── Dataset rows

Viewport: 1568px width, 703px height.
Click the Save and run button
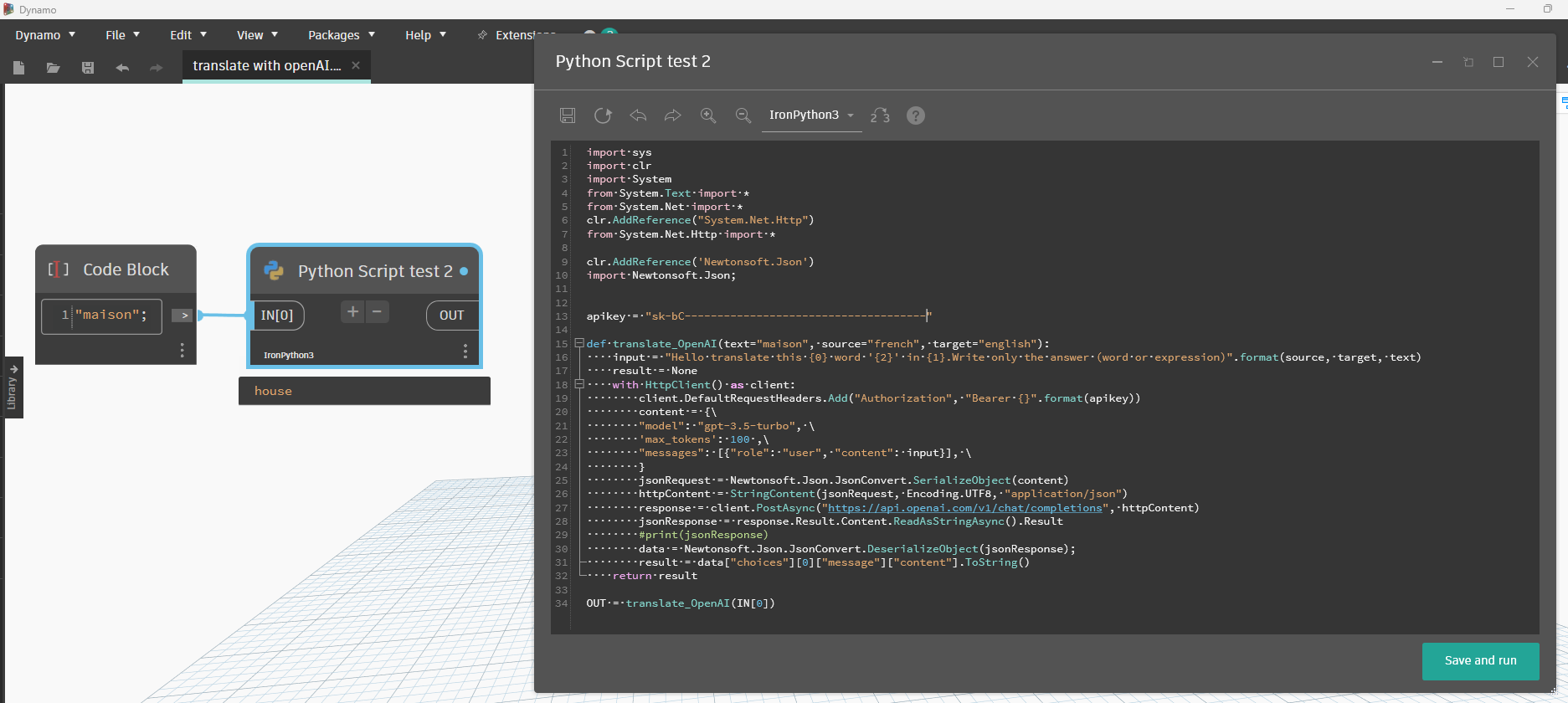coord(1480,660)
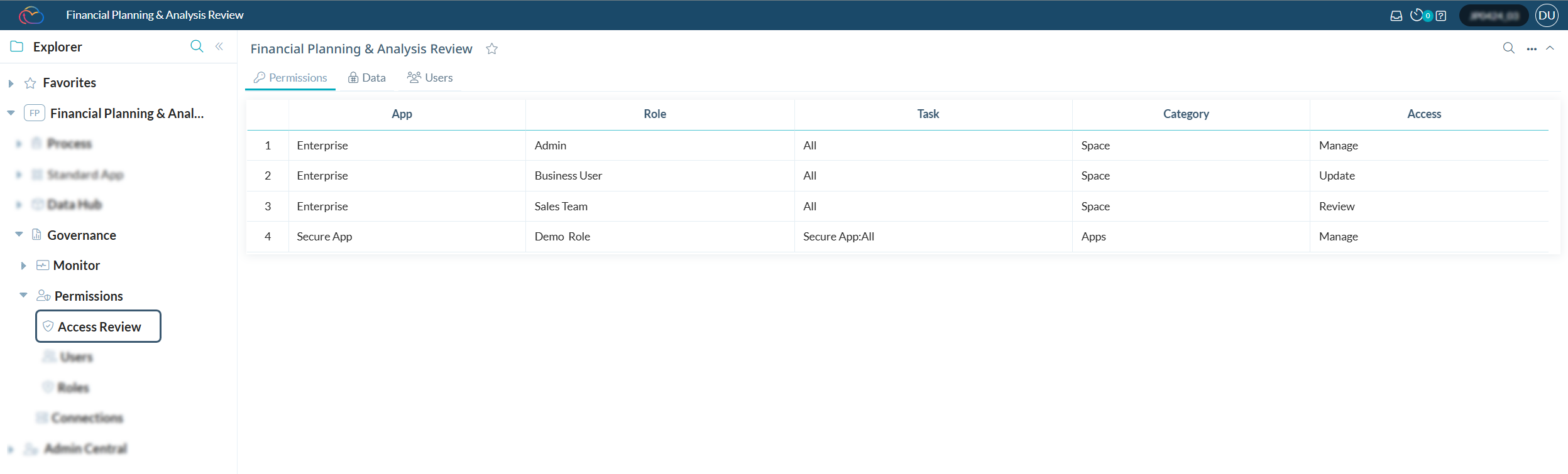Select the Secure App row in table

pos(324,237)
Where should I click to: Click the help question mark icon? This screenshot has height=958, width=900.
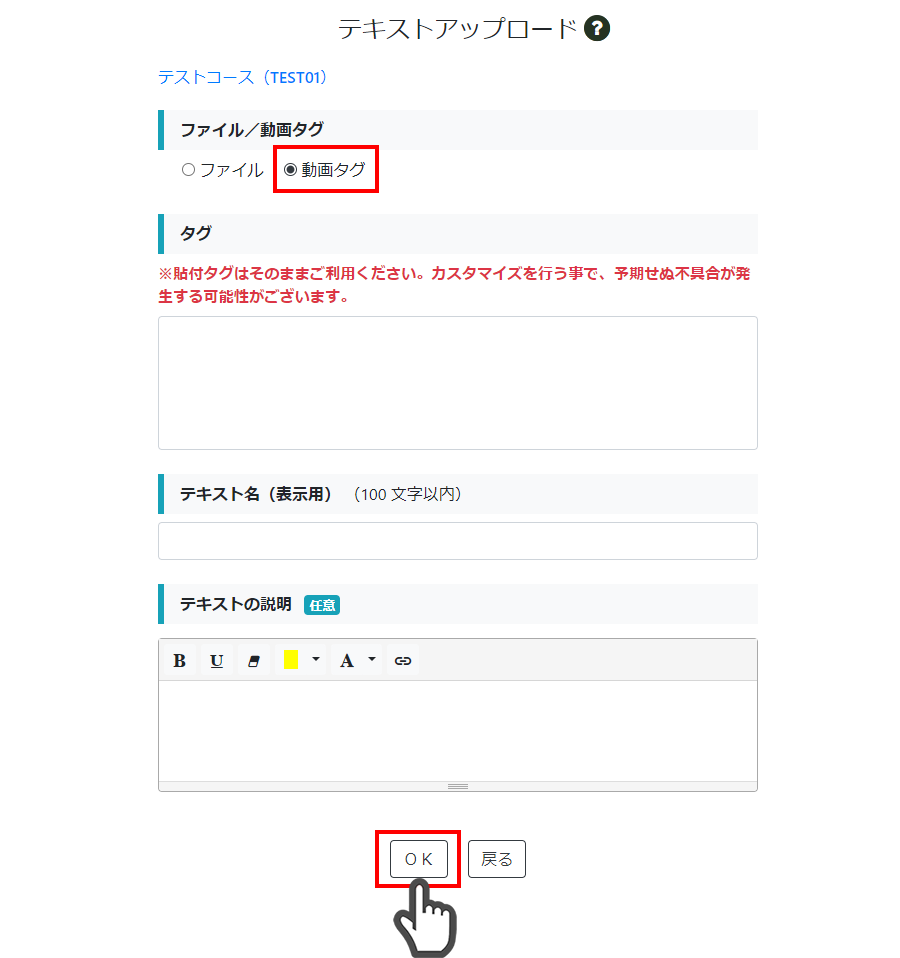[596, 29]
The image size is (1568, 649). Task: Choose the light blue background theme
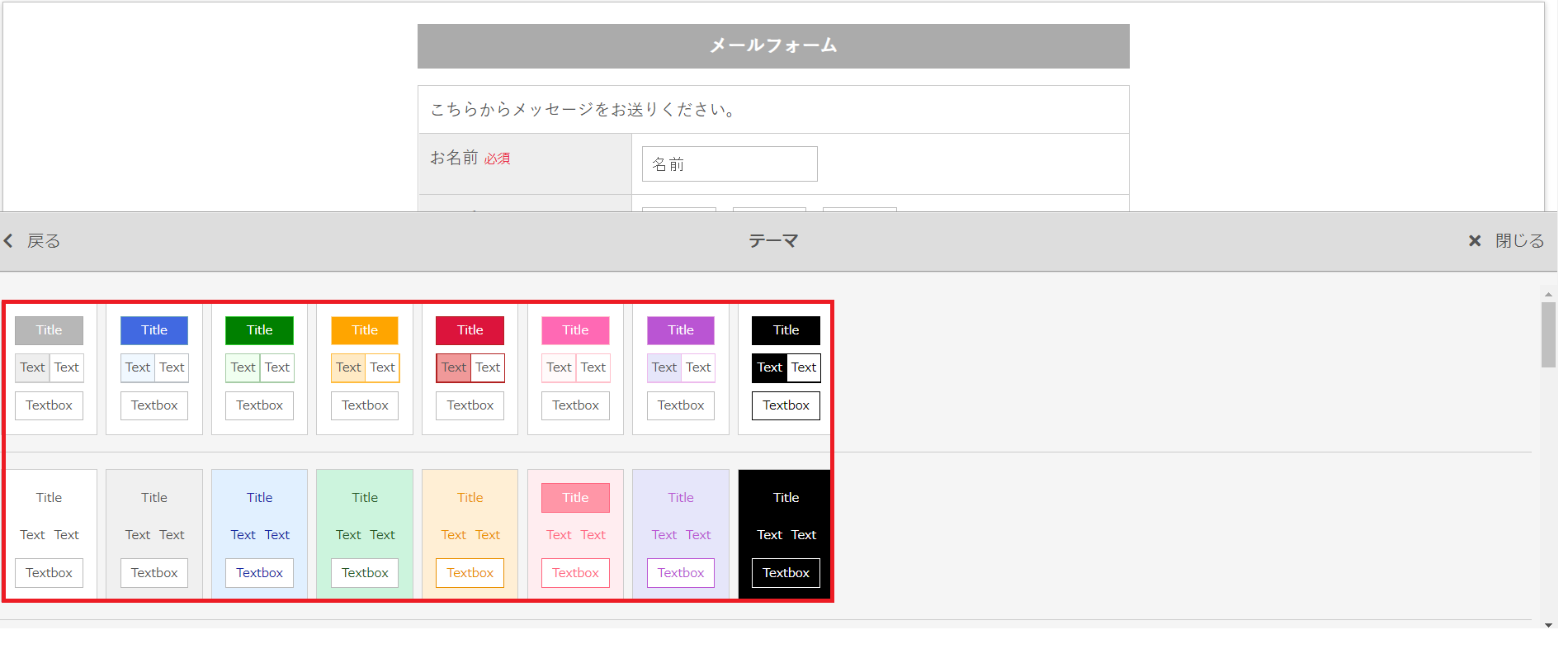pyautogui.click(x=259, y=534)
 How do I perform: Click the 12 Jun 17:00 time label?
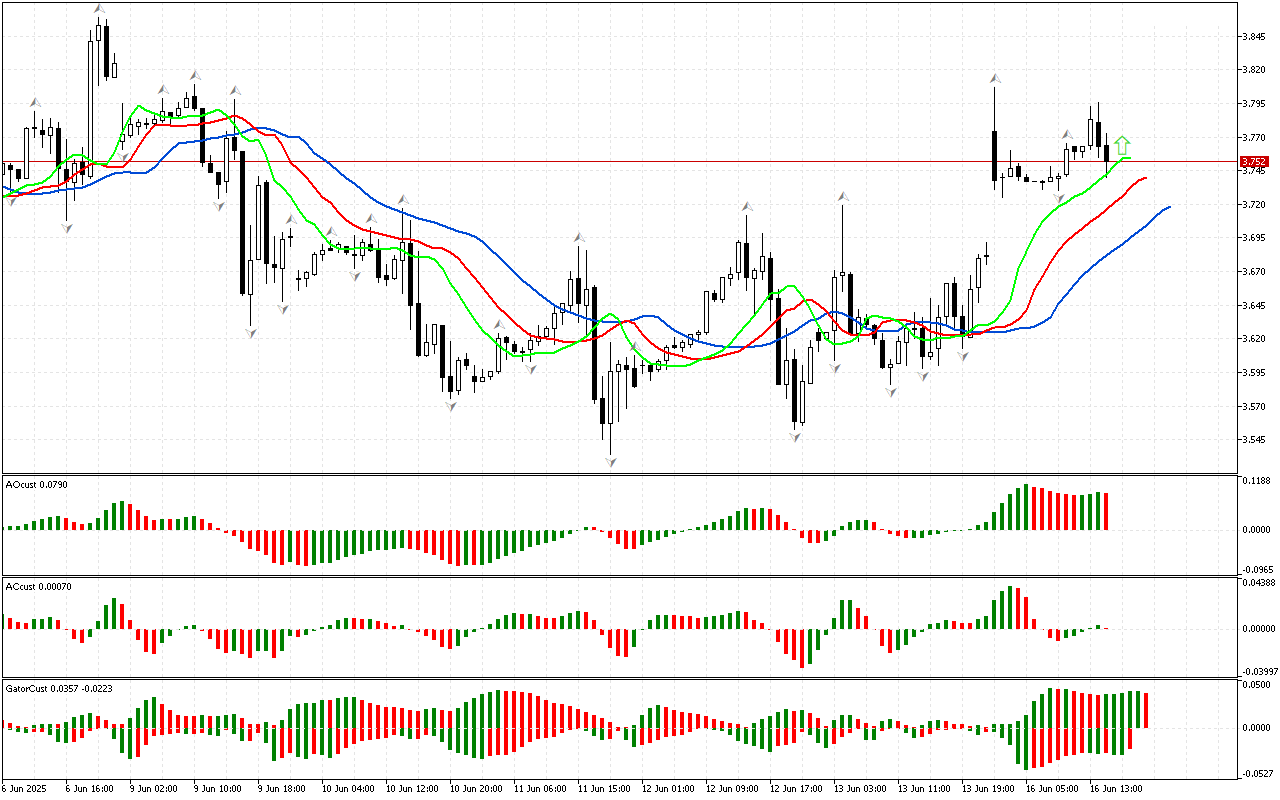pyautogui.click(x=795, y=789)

────

- **Exercise requirements**: Copy out the rows above word for word, but leave out the pictures.

- **Task output**:
Viewport: 1568px width, 703px height.
Click the Save and run button
coord(1480,660)
Select the Secure App row in table

pos(324,237)
Where should I click to: Click the help question mark icon? This screenshot has height=958, width=900.
[596, 29]
The image size is (1568, 649). Task: Choose the light blue background theme
pyautogui.click(x=259, y=534)
 How do I perform: Click the 12 Jun 17:00 time label?
pyautogui.click(x=795, y=789)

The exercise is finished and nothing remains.